** DOCUMENT PASSAGE **
★ ★ ★ ★ ★
Date: Thu, 31 Mar 2016 09:59:51 +0200
From: Peter Zijlstra <peterz@infradead.org>
To: Steve Muckle <steve.muckle@linaro.org>
Cc: Ingo Molnar <mingo@redhat.com>, "Rafael J. Wysocki" <rafael@kernel.org>,
        linux-kernel@vger.kernel.org, linux-pm@vger.kernel.org,
        Vincent Guittot <vincent.guittot@linaro.org>,
        Morten Rasmussen <morten.rasmussen@arm.com>,
        Dietmar Eggemann <dietmar.eggemann@arm.com>,
        Juri Lelli <Juri.Lelli@arm.com>,
        Patrick Bellasi <patrick.bellasi@arm.com>,
        Michael Turquette <mturquette@baylibre.com>,
        Byungchul Park <byungchul.park@lge.com>
Subject: Re: [RFC PATCH] sched/fair: call cpufreq hook in additional paths
Message-ID: <20160331075951.GG3408@twins.programming.kicks-ass.net>
References: <1458858367-2831-1-git-send-email-smuckle@linaro.org>
MIME-Version: 1.0
Content-Type: text/plain; charset=us-ascii
Content-Disposition: inline
In-Reply-To: <1458858367-2831-1-git-send-email-smuckle@linaro.org>
User-Agent: Mutt/1.5.21 (2012-12-30)
Sender: linux-kernel-owner@vger.kernel.org
Content-Length: 5768
Lines: 174

On Thu, Mar 24, 2016 at 03:26:07PM -0700, Steve Muckle wrote:
> Note that this patch depends on the 2 patches I sent several days ago:
> http://thread.gmane.org/gmane.linux.kernel/2181498

Right; I had something similar for a little while..

> Unfortunately this means that in the migration case,
> enqueue_entity_load_avg() will end up calling the cpufreq hook twice -
> once via update_cfs_rq_load_avg() and once via
> attach_entity_load_avg(). 

Right; this is the point where I gave up when I looked at that.
★ ★ ★ ★ ★
** DATASET SECTION **

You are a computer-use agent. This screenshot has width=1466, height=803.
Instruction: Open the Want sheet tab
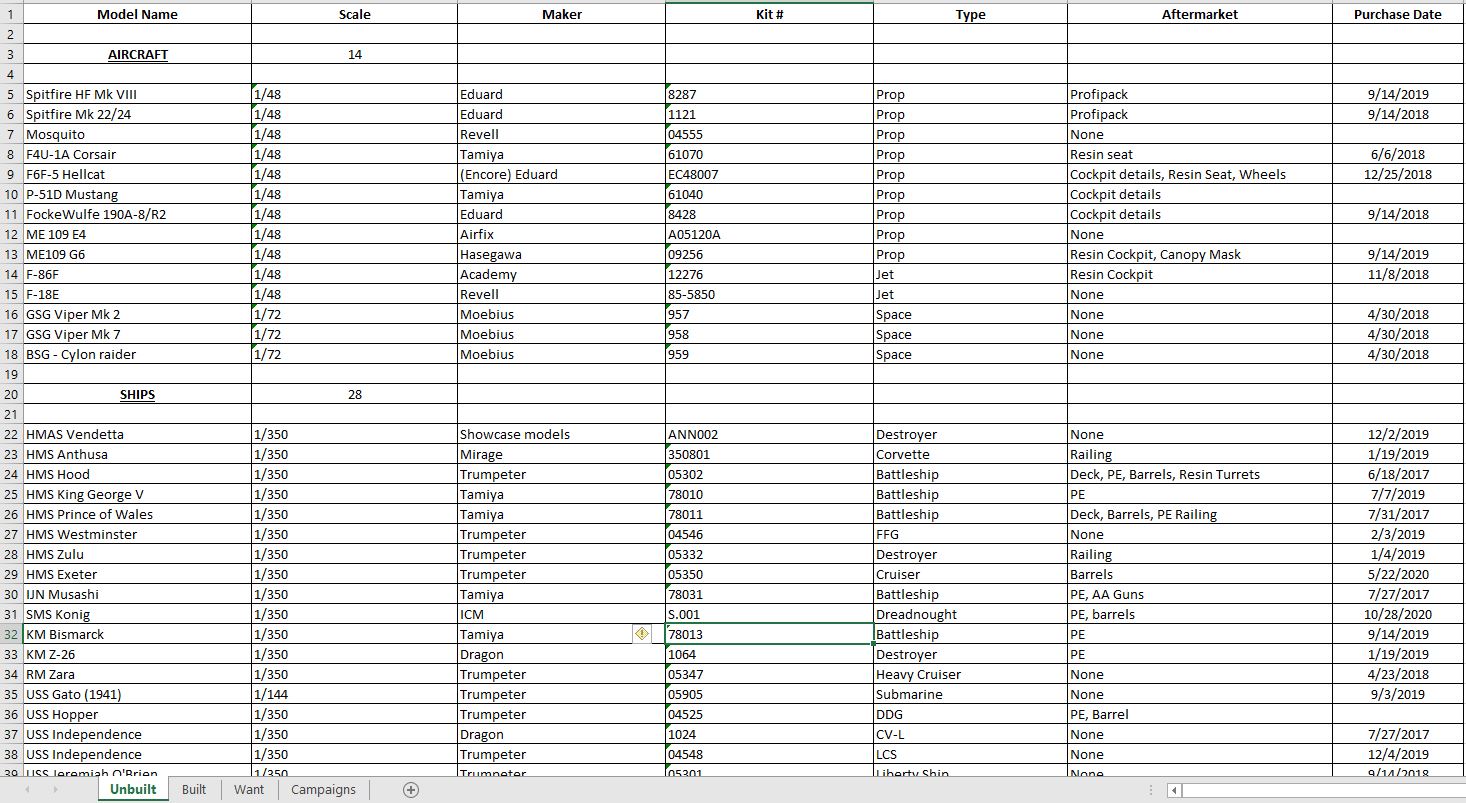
★ ★ ★ ★ ★
** WORK TO DO **
Could you extend the mailing list reply about the cpufreq hook patch, starting right after its last sentence? None of the data above is needed here.

** TASK OUTPUT **
> This should ideally get filtered out before
> the cpufreq driver is invoked but nevertheless is wasteful. Possible
> alternatives to this are
> 
>  - moving the cpufreq hook from update_cfs_rq_load_avg() into                                                    
>    its callers (there are three) and also putting the hook                                                       
>    in attach_task_cfs_rq and detach_task_cfs_rq, resulting in                                                    
>    five call sites of the hook in fair.c as opposed to three                                                               

Its worse; you get a whole nest of extra logic to determine when to call
what. See below (now arguably its still early so I might have made it
more complex than it needed to be..).

> 
>  - passing an argument into attach_entity_load_avg() to indicate                                                 
>    whether calling the cpufreq hook is necessary
> 
> Both of these are ugly in their own way but would avoid a runtime
> cost. Opinions welcome.

Lemme see what this would look like while I throw the below into the bit
bucket.


---
--- a/kernel/sched/fair.c
+++ b/kernel/sched/fair.c
@@ -2854,23 +2854,23 @@ static inline void cfs_rq_util_change(st
 static inline int update_cfs_rq_load_avg(u64 now, struct cfs_rq *cfs_rq)
 {
 	struct sched_avg *sa = &cfs_rq->avg;
-	int decayed, removed_load = 0, removed_util = 0;
+	int ret = 0;
 
 	if (atomic_long_read(&cfs_rq->removed_load_avg)) {
 		s64 r = atomic_long_xchg(&cfs_rq->removed_load_avg, 0);
 		sa->load_avg = max_t(long, sa->load_avg - r, 0);
 		sa->load_sum = max_t(s64, sa->load_sum - r * LOAD_AVG_MAX, 0);
-		removed_load = 1;
+		ret |= 1 << 1;
 	}
 
 	if (atomic_long_read(&cfs_rq->removed_util_avg)) {
 		long r = atomic_long_xchg(&cfs_rq->removed_util_avg, 0);
 		sa->util_avg = max_t(long, sa->util_avg - r, 0);
 		sa->util_sum = max_t(s32, sa->util_sum - r * LOAD_AVG_MAX, 0);
-		removed_util = 1;
+		ret |= 1 << 2;
 	}
 
-	decayed = __update_load_avg(now, cpu_of(rq_of(cfs_rq)), sa,
+	decayed |= __update_load_avg(now, cpu_of(rq_of(cfs_rq)), sa,
 		scale_load_down(cfs_rq->load.weight), cfs_rq->curr != NULL, cfs_rq);
 
 #ifndef CONFIG_64BIT
@@ -2878,10 +2878,7 @@ static inline int update_cfs_rq_load_avg
 	cfs_rq->load_last_update_time_copy = sa->last_update_time;
 #endif
 
-	if (decayed || removed_util)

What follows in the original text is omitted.